Does anybody believe the LAPD didn’t readily know how many people it arrested last year?

The actions of cops on the streets may be quite different from perception, but the department’s primary source of information doesn’t help them.

I applaud Mr. Parry’s doggedness and thoroughness. I know that I’ll be referring to these useful charts — especially the final consolidated chart — again and again.

5 Responses to “Robert Parry on the Effect of the LAPD Consent Decree”

  1. This is impressive research. It took a lot of time and effort to gather, collate and analyze this data. If knowledge is the first step to making things better, and I think it is, then the LAPD and the citizens of LA are lucky to have someone like Mr. Parry who is willing to do this research and make it public.

    DRJ (31d948)

  2. Great Job Mr.Parry !!!!! This needed to be on the front page of both papers of record for the city of Los Angeles!

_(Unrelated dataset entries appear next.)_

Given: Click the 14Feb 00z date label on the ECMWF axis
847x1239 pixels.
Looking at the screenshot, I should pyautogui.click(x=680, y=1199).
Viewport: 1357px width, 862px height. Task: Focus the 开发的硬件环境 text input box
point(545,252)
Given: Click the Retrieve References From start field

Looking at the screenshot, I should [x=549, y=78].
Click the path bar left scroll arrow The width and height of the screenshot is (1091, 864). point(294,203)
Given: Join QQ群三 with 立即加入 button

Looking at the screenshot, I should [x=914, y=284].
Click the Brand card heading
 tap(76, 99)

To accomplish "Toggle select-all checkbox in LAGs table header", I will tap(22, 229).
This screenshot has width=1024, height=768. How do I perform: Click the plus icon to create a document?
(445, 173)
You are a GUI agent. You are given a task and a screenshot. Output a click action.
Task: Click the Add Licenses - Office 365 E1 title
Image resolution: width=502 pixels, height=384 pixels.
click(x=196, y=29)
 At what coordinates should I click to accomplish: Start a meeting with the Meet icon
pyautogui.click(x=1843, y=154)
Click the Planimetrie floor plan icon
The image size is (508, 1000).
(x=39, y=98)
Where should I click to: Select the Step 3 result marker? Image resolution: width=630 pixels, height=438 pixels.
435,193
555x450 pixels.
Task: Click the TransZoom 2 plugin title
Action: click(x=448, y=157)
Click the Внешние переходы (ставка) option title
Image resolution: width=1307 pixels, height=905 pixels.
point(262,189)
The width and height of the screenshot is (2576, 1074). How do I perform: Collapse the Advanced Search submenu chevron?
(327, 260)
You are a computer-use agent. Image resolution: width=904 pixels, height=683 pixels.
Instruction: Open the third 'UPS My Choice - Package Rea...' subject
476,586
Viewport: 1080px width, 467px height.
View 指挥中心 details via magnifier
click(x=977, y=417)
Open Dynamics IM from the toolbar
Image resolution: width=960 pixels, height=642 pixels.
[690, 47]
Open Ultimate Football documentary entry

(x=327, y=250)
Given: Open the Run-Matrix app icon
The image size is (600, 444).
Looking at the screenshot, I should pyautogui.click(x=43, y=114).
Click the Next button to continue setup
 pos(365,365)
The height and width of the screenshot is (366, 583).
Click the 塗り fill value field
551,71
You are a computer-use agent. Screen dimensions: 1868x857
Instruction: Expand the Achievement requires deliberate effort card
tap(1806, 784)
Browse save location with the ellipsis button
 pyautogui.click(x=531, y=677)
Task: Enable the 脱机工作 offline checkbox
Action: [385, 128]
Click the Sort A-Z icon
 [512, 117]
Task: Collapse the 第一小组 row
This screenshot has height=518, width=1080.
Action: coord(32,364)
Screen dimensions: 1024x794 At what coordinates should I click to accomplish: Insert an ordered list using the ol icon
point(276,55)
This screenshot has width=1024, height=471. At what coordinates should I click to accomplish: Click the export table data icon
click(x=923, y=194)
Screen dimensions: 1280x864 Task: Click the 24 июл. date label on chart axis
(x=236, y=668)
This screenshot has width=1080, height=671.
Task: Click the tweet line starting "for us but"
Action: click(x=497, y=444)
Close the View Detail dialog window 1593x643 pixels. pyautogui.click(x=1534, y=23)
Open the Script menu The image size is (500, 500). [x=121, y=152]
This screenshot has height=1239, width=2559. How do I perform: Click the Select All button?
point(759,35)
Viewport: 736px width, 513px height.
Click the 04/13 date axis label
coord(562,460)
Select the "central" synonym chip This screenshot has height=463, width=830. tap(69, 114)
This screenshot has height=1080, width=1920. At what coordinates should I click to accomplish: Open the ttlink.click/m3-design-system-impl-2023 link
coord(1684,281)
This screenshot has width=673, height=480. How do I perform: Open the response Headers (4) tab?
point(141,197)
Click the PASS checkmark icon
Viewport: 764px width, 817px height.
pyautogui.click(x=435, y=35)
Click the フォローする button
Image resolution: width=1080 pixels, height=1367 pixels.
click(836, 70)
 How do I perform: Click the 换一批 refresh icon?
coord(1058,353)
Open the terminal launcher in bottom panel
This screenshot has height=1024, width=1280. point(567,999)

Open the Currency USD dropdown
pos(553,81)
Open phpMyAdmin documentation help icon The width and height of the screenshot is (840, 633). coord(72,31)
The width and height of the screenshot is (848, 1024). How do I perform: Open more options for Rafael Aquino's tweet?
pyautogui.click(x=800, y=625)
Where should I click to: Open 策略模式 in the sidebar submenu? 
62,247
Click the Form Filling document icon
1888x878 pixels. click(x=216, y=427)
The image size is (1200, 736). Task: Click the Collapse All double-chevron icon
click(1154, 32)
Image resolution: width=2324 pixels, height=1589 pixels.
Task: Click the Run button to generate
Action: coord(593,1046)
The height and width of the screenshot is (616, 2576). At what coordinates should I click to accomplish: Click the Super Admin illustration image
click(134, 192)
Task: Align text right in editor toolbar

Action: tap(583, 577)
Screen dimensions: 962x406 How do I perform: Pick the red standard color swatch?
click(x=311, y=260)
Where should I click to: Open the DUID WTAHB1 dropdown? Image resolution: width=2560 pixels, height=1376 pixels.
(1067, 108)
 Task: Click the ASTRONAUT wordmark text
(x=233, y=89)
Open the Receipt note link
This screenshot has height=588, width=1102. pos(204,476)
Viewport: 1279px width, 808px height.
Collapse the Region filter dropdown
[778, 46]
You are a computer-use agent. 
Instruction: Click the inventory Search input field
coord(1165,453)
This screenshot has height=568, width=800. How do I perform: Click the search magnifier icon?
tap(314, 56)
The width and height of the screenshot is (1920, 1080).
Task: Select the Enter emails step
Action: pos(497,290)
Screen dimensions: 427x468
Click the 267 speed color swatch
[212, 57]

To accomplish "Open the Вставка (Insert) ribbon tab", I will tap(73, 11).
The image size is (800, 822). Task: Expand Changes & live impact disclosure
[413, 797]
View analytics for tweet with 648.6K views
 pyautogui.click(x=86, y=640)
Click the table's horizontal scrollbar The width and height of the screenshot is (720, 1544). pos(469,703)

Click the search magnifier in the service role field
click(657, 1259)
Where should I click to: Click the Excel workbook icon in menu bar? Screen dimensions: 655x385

I’m sure that LAT didn’t want to run it because it would force them to swallow the pill of reality that they seem to be unwilling to take.
    With reporters like Mr. Parry on the job, we Officers might see the tides turn back to the safety of the city being the status quo, and #1 priority to the Mayor and Chiefs offices again in our life time. With more stories like this one, the citizens just might demand the consent decree be lifted. Bean counters beware!!! Great work, Keep up the fight!

    To my fellow Warriors reading this, Stay Safe.

    Ed O’Shea

    Ed O'Shea (de5a83)

  3. Excellent post.

    What the whole mess shows it that the activist oppositional class hates the institution itself, not the occasional mistake of a worthy one; they present no plan for actual policing, only structural change that does little more than ultimately weaken policing. The dramatic increase in phony complaints shows I think that this has become an accepted meme in the culture.

    Patricia (824fa1)

  4. I live in South Cebtral Los Angeles and our LAPD police officers are the best! The gangs in the area have been empowered by this consent decree and the weak mayors office, going back to Bradley. We need more facts like these to come out and expose the lies of these activists! This is a great start to making this city safe again. How much does this consent decree cost us anyway? I wonder how many police we can hire with that money?

    Pedro in South Central Los Angeles (de5a83)

  5. In short, with shootings up, illegitimate complaints way up, and the percentage of sustained complaints down, federal oversight appears to have produced the opposite of what was intended.

    1 – shootings are up, but they’re justified – good to see that officers aren’t afraid to use force when necessary. That just means the feds haven’t cut their balls off.

    2 – illegitimate complaints way up – this is bad but not terrible – and to be expected.

    3 – legitimate complaints down – you mention that the number of legitimate complaints is down, and not for lack of investigation – isn’t that a good thing? That means there is less bad behavior by cops (out of malice or out of thoughtlessness).

    4 – oversight produced the opposite of what could be expected? You mean it reduced the amount of bad behavior of cops by listening to lots and lots of complaints, many of which were frivolous? That doesn’t sound unexpected.

    5 – I don’t know why there are more shootings, but the real questions I would ask are: how has the crime rate changed, and: are officers in more danger now than before. Those are the numbers that matter.